__Aufgabe 1__.
Beantworte anhand der Buchbesprechung diese drei Fragen:
(a) Aus welchem Land stammt Claire Keegan?
(b) In welchem Jahr spielt das Buch?
(c) Wofür ist Bill Furlong zuständig?
__Aufgabe 2__. Welchen Grund nennt die Buchbesprechung dafür, dass mehr über das dünne Buch erzählt werden soll? Antworte in ein bis drei Sätzen.
__Aufgabe 3__. Zähle alle Angaben aus der Buchbesprechung auf, die sagen, wann und wo die Handlung des Buches spielt.

__Vorliegender Text__.
_____
Von Claire Keegan hatte ich zwar schon häufiger gehört, aber bisher nie ein Buch der irischen Schriftstellerin in der Hand gehalten. Das hat sich jetzt aber zum Glück geändert und ich das recht dünne Werk Small Things like These von Claire Keegan in einem Rutsch durchgelesen! Darüber will ich euch nun etwas mehr erzählen, denn manchmal können einen auch wenige Seiten lange zum Nachdenken bringen 🙂
Worum geht’s
Das Buch spielt im Jahre 1985, kurz vor Weihnachten, in einer irischen Stadt und folgt dem Alltag von Bill Furlong. Dieser ist verheiratet, hat einige Kinder und ist dafür zuständig, dass alle Menschen mit genug Kohle versorgt sind. Bei einer seiner Lieferung an das hiesige Kloster sieht er mit eigenen Augen, was dort mit unehelich schwangeren Mädchen geschieht und muss für sich selbst eine Entscheidung treffen.
_____
Koordinatendaten der Einträge
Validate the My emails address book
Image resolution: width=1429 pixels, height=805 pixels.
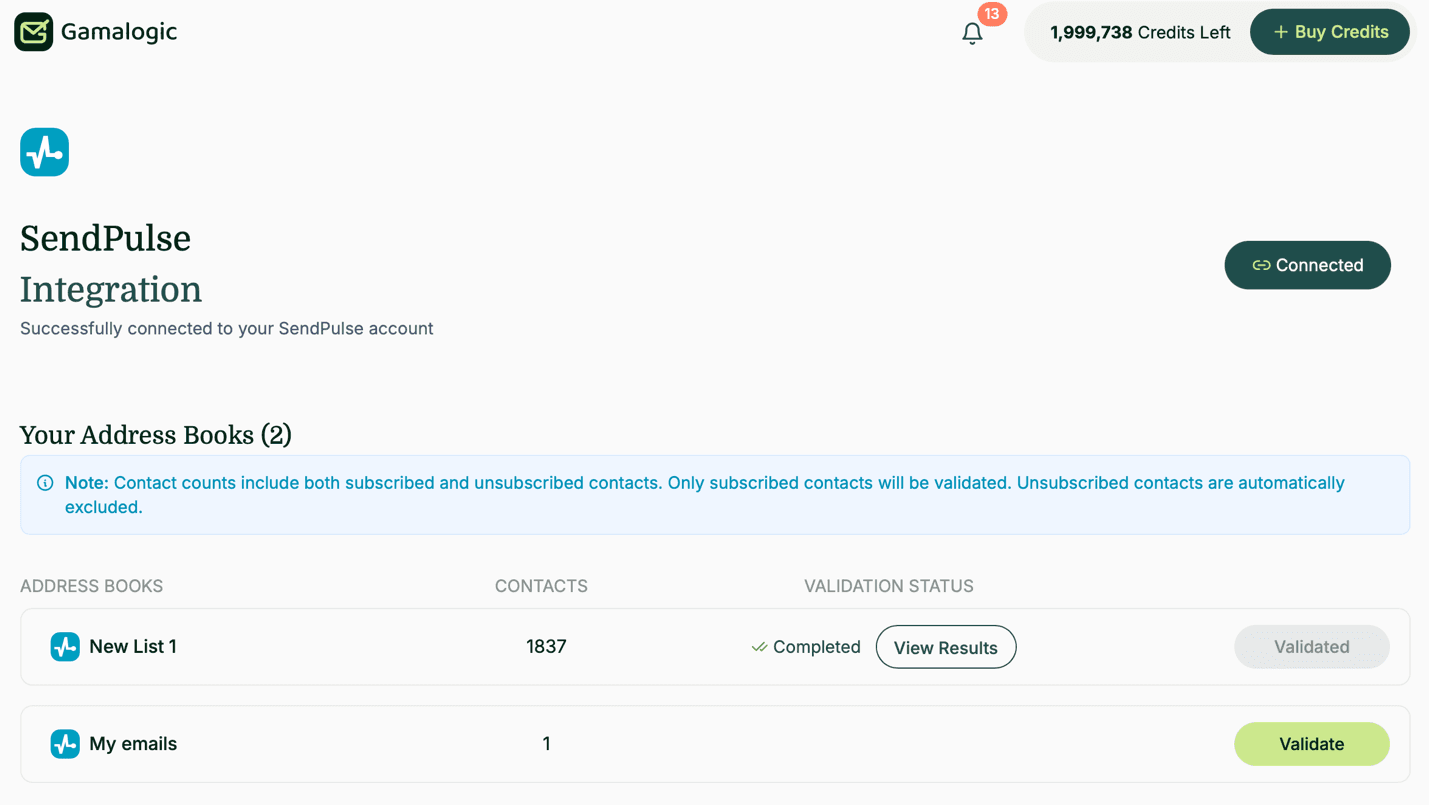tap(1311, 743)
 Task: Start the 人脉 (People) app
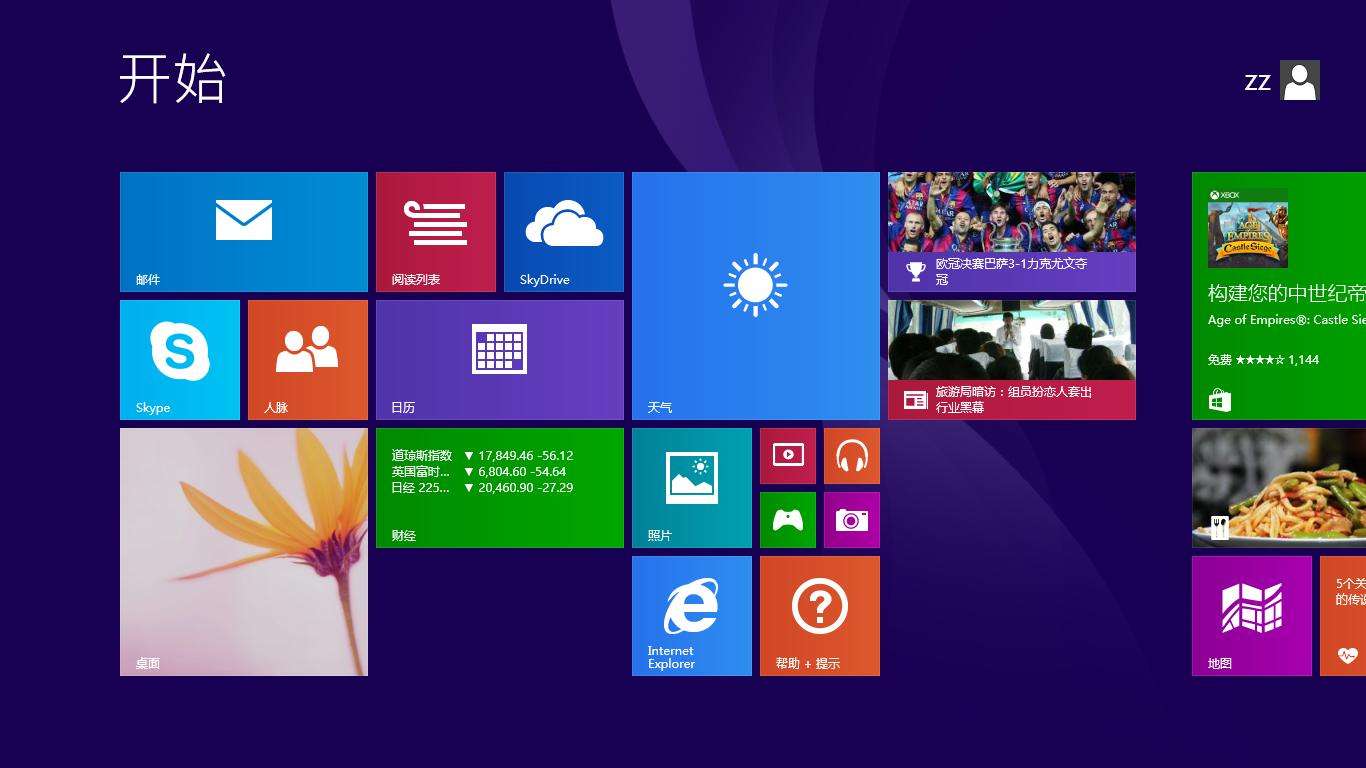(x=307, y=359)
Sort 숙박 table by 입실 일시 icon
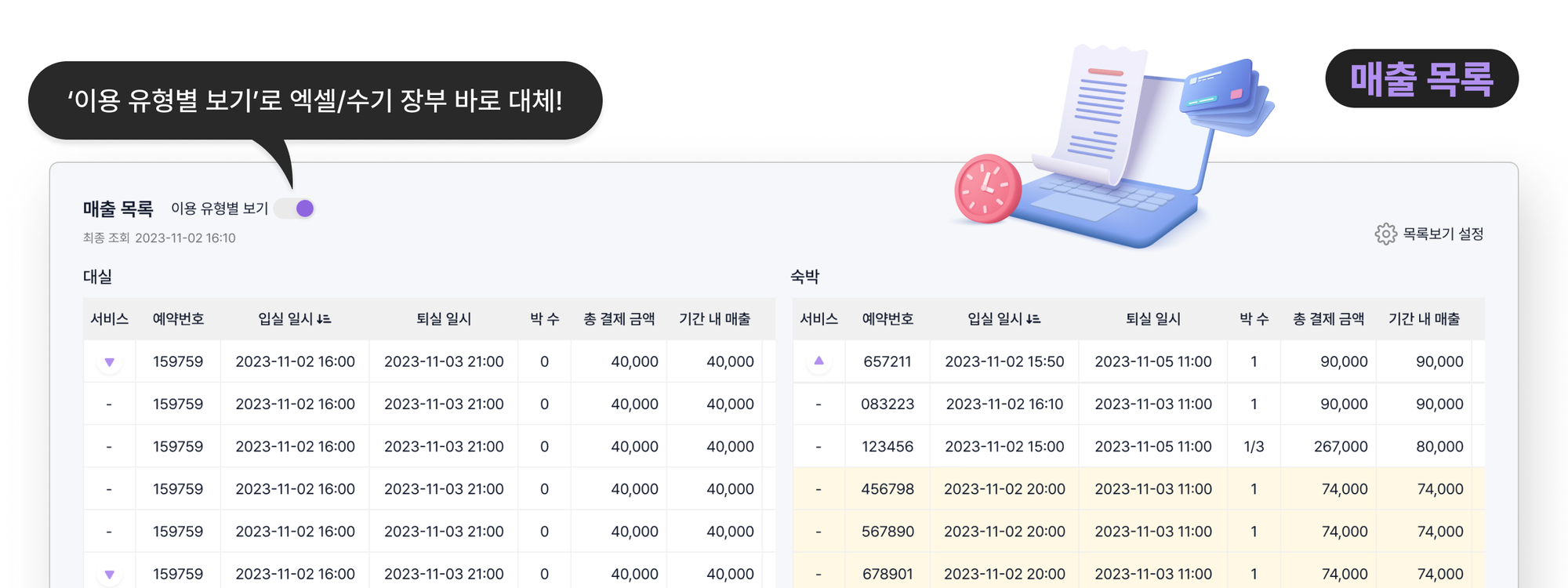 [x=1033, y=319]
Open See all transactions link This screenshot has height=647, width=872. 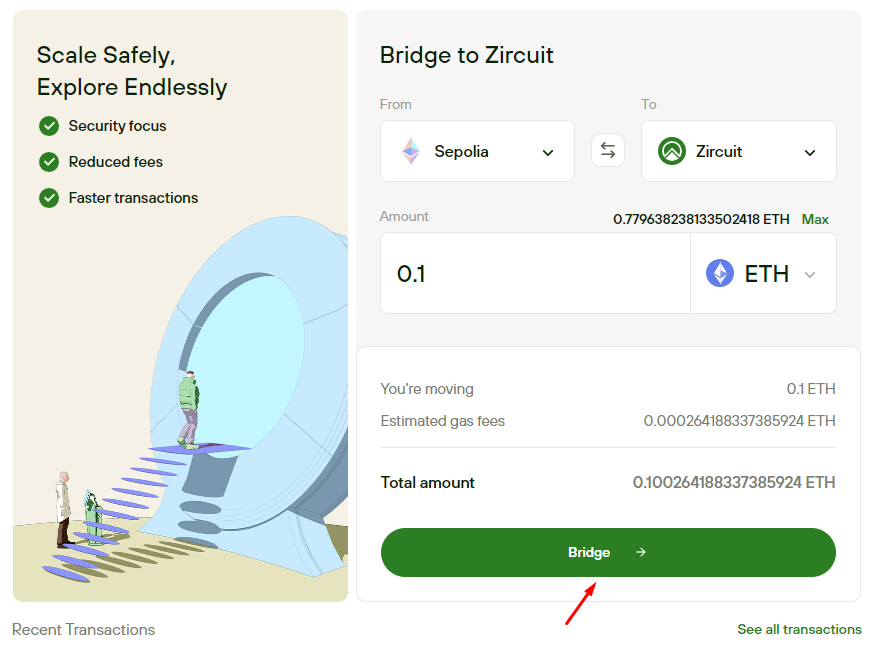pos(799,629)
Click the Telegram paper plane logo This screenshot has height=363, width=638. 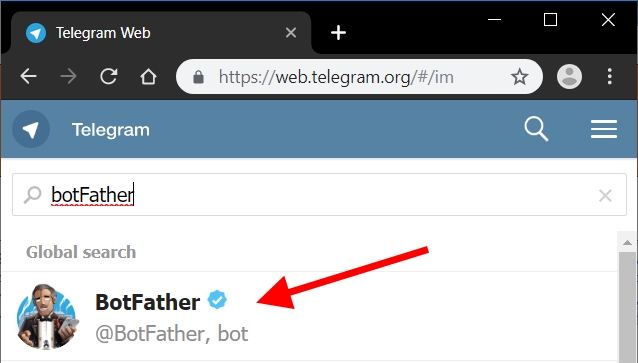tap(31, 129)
_____
__Vollständige Antwort 1__.
(a) Aus Irland, sie ist eine irische Schriftstellerin.
(b) 1985.
(c) Er sorgt dafür, dass alle Menschen genug Kohle haben.

__Vollständige Antwort 2__. Auch wenige Seiten können einen manchmal lange zum Nachdenken bringen. Deshalb lohnt es sich, mehr über das Buch zu erzählen, obwohl es recht dünn ist.

__Vollständige Antwort 3__.
- im Jahr 1985
- kurz vor Weihnachten
- in einer irischen Stadt